### SUPPLIED PASSAGE
>>>>

Ioannis G. Mariolis (Department of Electrical Engineering and Computer Technology, University of Patras, Patras, Greece)
Evangelos S. Dermatas (Department of Electrical Engineering and Computer Technology, University of Patras, Patras, Greece)

International Journal of Clothing Science and Technology

ISSN: 0955-6222

Article publication date: 2 October 2009

321

Abstract

Purpose

The purpose of this paper is to provide a robust method for automatic detection of seam lines based only on digital images of the garments.

Design/methodology/approach

A local standard deviation pre‐processing filter is applied to enhance the contrast between the seam line and the texture and the Prewitt operator extracts the edges of the enhanced image. The seam line is detected by a maximum at the Radon transform. The proposed method is invariant to the illumination intensity and it has been also tested with moving average and fast Fourier transform low‐pass filters used in the pre‐processing module. Extensive experiments are carried out in the presence of additive Gaussian and uniform noise.

Findings

The proposed method detects 109 out of 118 seams when the local standard deviation is used at the pre‐processing stage, giving a mean distance error between the real and the estimated line of 2 mm when the image is digitised at 97 dpi. However, in case the images are distorted by additive Gaussian noise at 20 dB signal‐to‐noise ratio, the moving average low‐pass filtering method gives the best results, detecting 104 noisy images.

<<<<

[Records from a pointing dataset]
>>>>

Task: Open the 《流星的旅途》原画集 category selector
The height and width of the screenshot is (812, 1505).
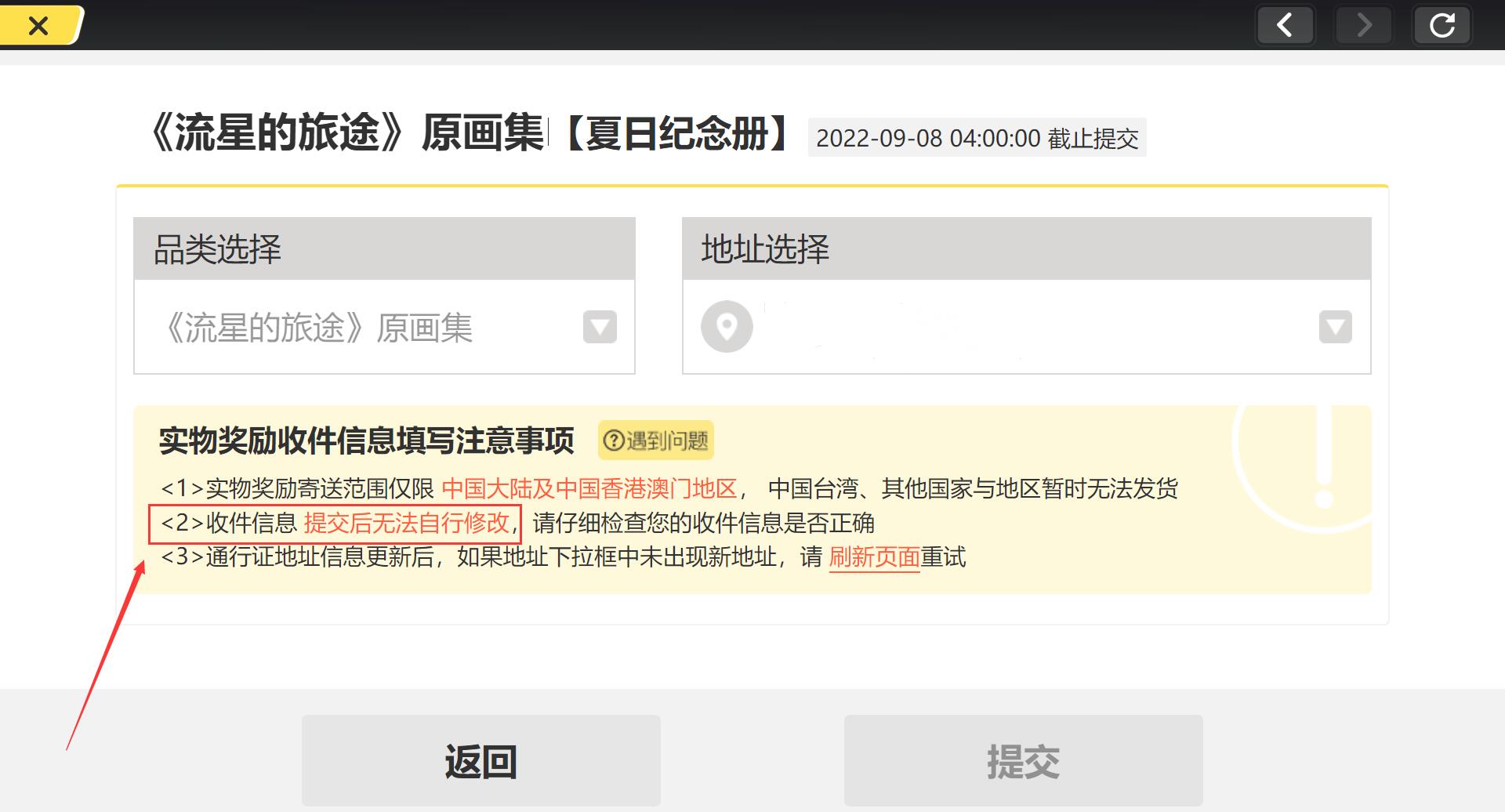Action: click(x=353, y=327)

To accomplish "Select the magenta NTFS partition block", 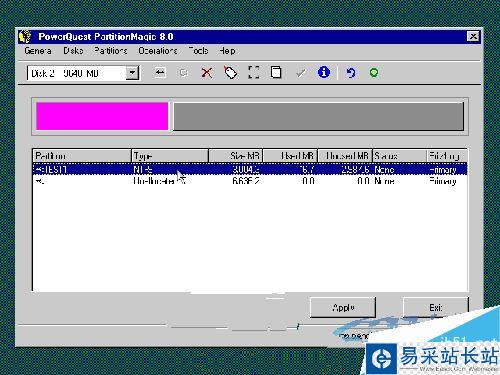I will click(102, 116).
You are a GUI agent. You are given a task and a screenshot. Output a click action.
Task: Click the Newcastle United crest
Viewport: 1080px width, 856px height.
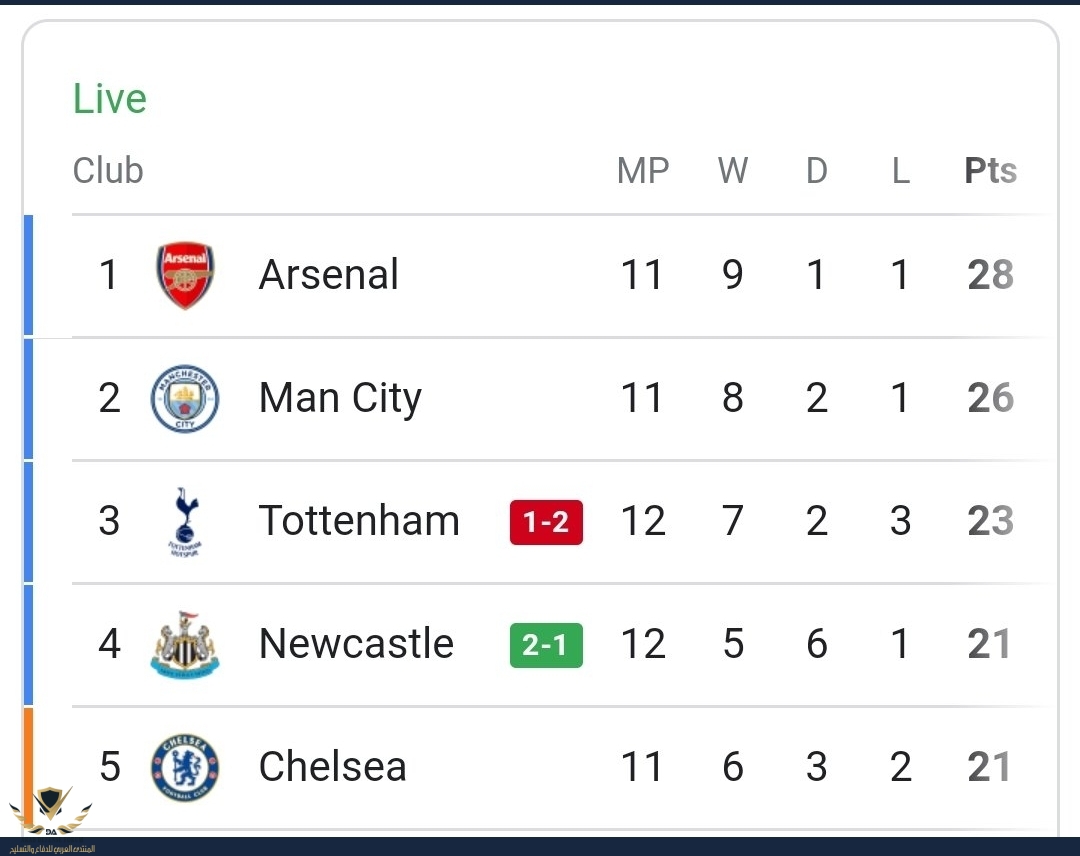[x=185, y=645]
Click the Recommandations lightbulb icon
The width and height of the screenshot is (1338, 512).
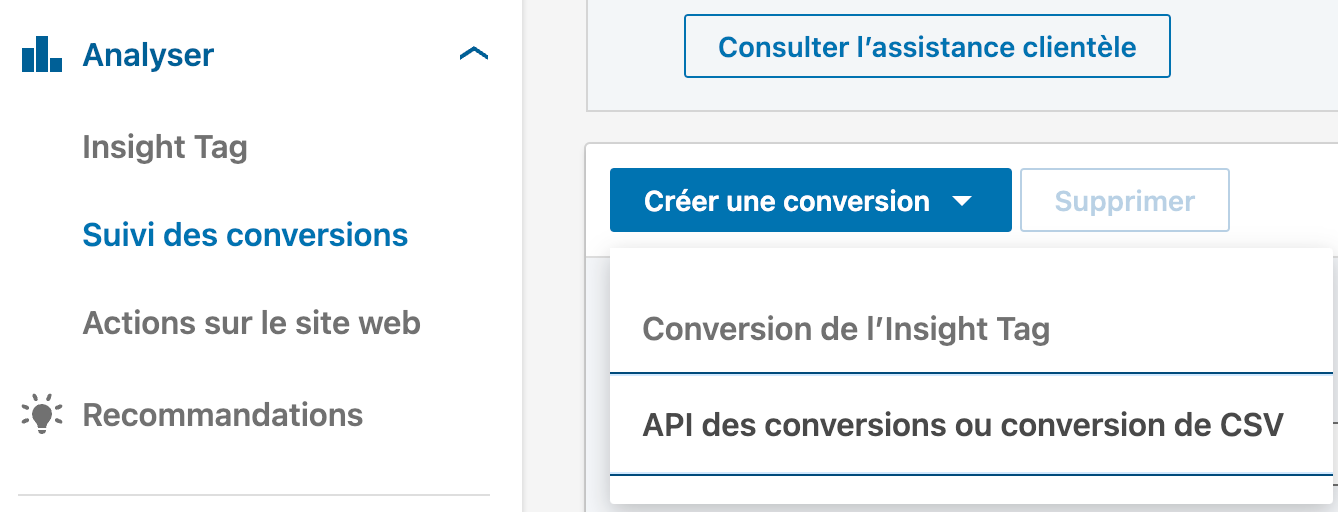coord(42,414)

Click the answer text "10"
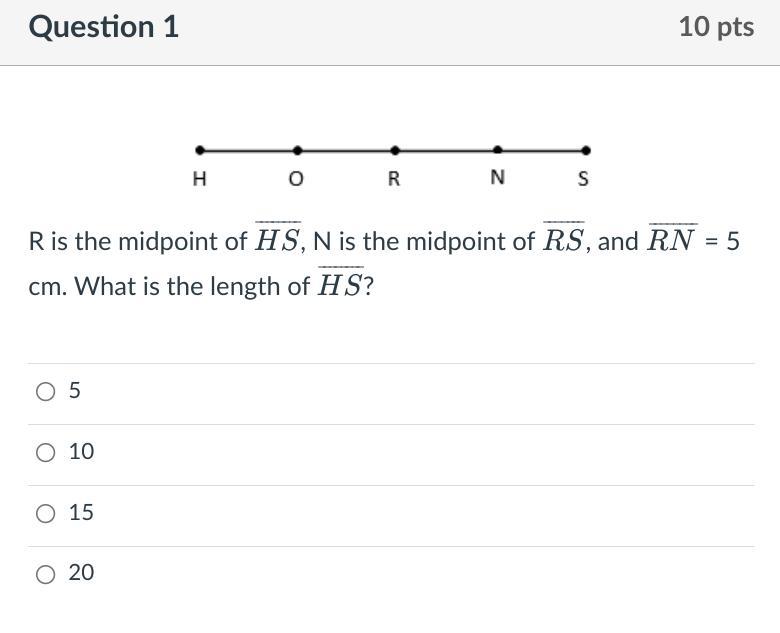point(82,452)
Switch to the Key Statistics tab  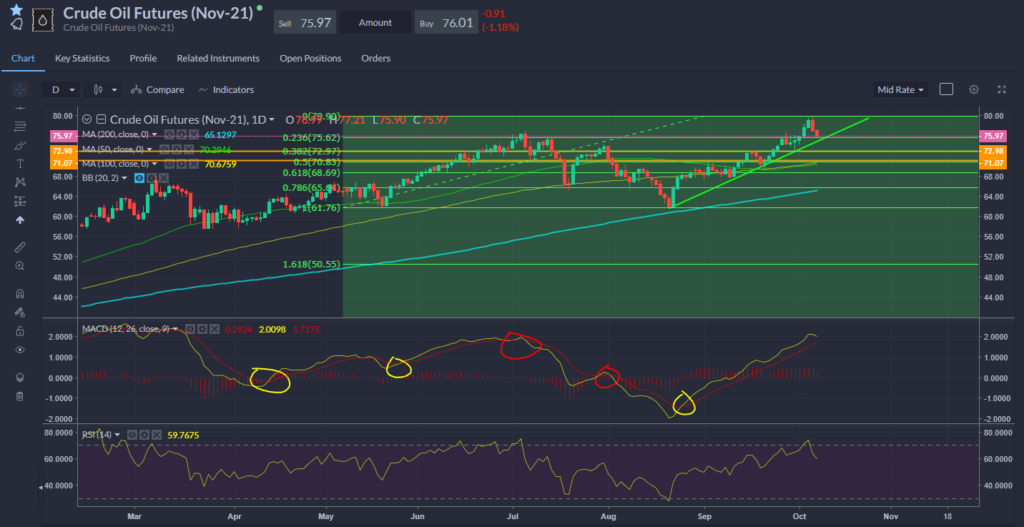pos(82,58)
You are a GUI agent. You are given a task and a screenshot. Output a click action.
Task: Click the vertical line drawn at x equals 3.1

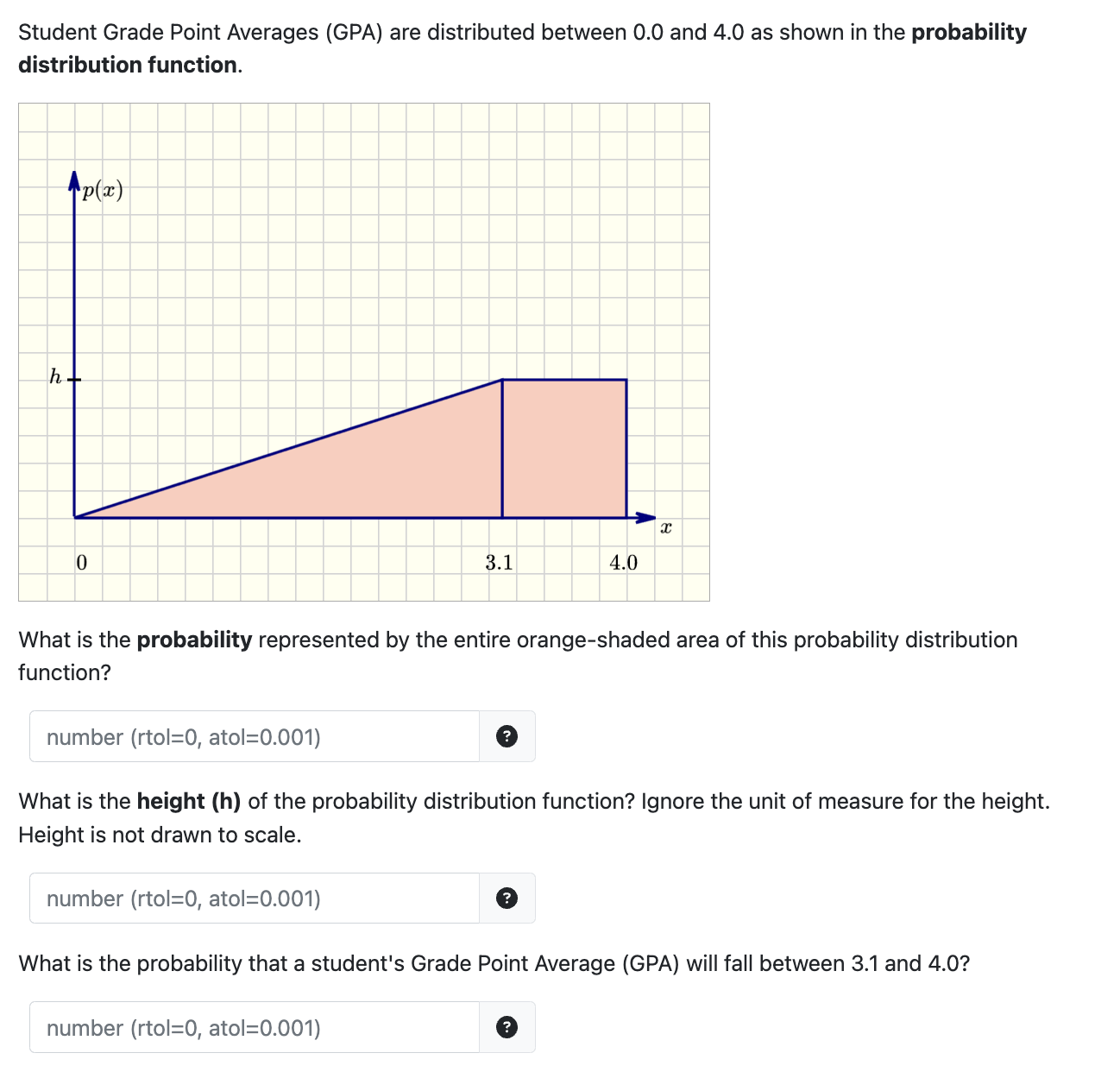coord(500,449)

<<<<

### WRITTEN REQUEST 1
Rewrite the paragraph of the seam-detection abstract beginning "A local standard deviation" as a short bulleted list that keeps its main facts.
### WRITTEN REQUEST 2
Copy the seam-detection abstract word for word from "ISSN: 0955-6222" to "of the garments.".
### WRITTEN REQUEST 3
In the seam-detection abstract, how many of the 118 seams are detected when the local standard deviation is used for pre-processing?

### CORRECT ANSWER 1
- A local standard deviation filter boosts contrast between the seam line and the texture.
- The Prewitt operator extracts edges from the enhanced image.
- A maximum in the Radon transform locates the seam line.
- The method is invariant to illumination intensity.
- Moving average and fast Fourier transform low-pass filters were also tested for pre-processing.
- Experiments included additive Gaussian and uniform noise.

### CORRECT ANSWER 2
ISSN: 0955-6222

Article publication date: 2 October 2009

321

Abstract

Purpose

The purpose of this paper is to provide a robust method for automatic detection of seam lines based only on digital images of the garments.

### CORRECT ANSWER 3
109 seams.